一見すると、「元祖?」、「ニュータサカユウスケ本舗?」とよくわからないかもしれない。実はこれ、川崎市民にはお馴染みの中華系チェーン店「元祖ニュータンタンメン本舗」をもじった横断幕なのである。
鶏ガラベースのスープに、粗挽きの唐辛子とニンニクとひき肉、ふわふわの溶き卵で調理されたタンタンメンが有名で、その絶妙な辛さに魅了されてリピーターとなるマニアが多数。1号店がオープンされたのは川崎市であり、現在も川崎市周辺に多くの店舗を構えていることから、“川崎市民のソウルフード”とまで言われている。

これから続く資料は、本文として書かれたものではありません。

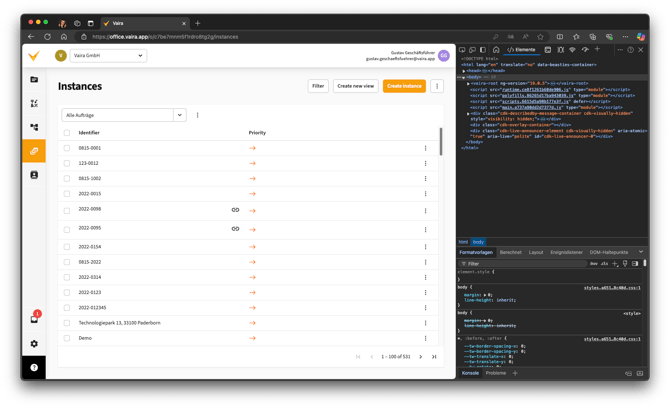Viewport: 670px width, 408px height.
Task: Expand the head element in DOM tree
Action: click(464, 71)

実際、フロンターレの選手やクラブスタッフにもファンは多い。昨年には、運営本部の全面協力を得て、新商品「まぜタン」を等々力陸上競技場で販売して好評を博している。そんな深い縁もあり、今回は「大」のつくファンであるという田坂と森本のために、会社協力のもとで横断幕が製作されたのだという。
3月某日の練習後、この新しく出来た横断幕とクラブハウスで対面した田坂は、思わず笑顔に。
聞くと、大学時代に食べてからこの味に病みつきになったとのことで、「大辛、にんにくダブル、きくらげ…」と、スラスラとこだわりをトッピングメニューを口にしながら、その愛を語っていた。横断幕には、サインとともに「I LOVE ニュータンタン」と力強く記入。そして今後の野望として「フロンターレのニュータンタン(メン)部を結成したい」と誓っていた。その目は、半分本気である。
そして、その田坂からニュータンタン部の部長として推薦されるほどの愛を持つのが森本だ。
森本は川崎市出身。クラブ公式ページの自身のプロフィール欄では、オススメスポット、オススメグルメ、地元の自慢など多数の項目に「ニュータンタンメン」を挙げており、筋金入りのマニアであることがうかがえる。聞くと、「週一ぐらいで行きますね」とニヤリ。
田坂のものと比べると、横断幕のデザインに奇抜さはないが、よく見ると上部には、好きなトッピングである「にんにくダブル、チャーシュー、たまご」の文字が並んでいる。森本も、サインとともに「ニュータンタン 最高!!」とその愛を横断幕に綴っていた。
そしてこの横弾幕、よく見ると下部にはどんぶりが表示されている。
どんぶりの数は、それぞれのフロンターレでのリーグ戦ゴール数を示すもので、田坂は「15」、森本は「2」。ゴールを決めるとどんぶりが増えていくという「おかわりシステム」となっているのだとか。特にストライカーの森本貴幸には、今年はたくさんの「おかわり」で、横断幕をどんぶりで埋め尽くしてもらいたいところだ。
スタジアムを彩る横断幕には、様々な思いが込められている。
今年から出現した田坂祐介と森本貴幸の横断幕。ヨシメーターに代わる新名物としてぜひ注目して欲しい。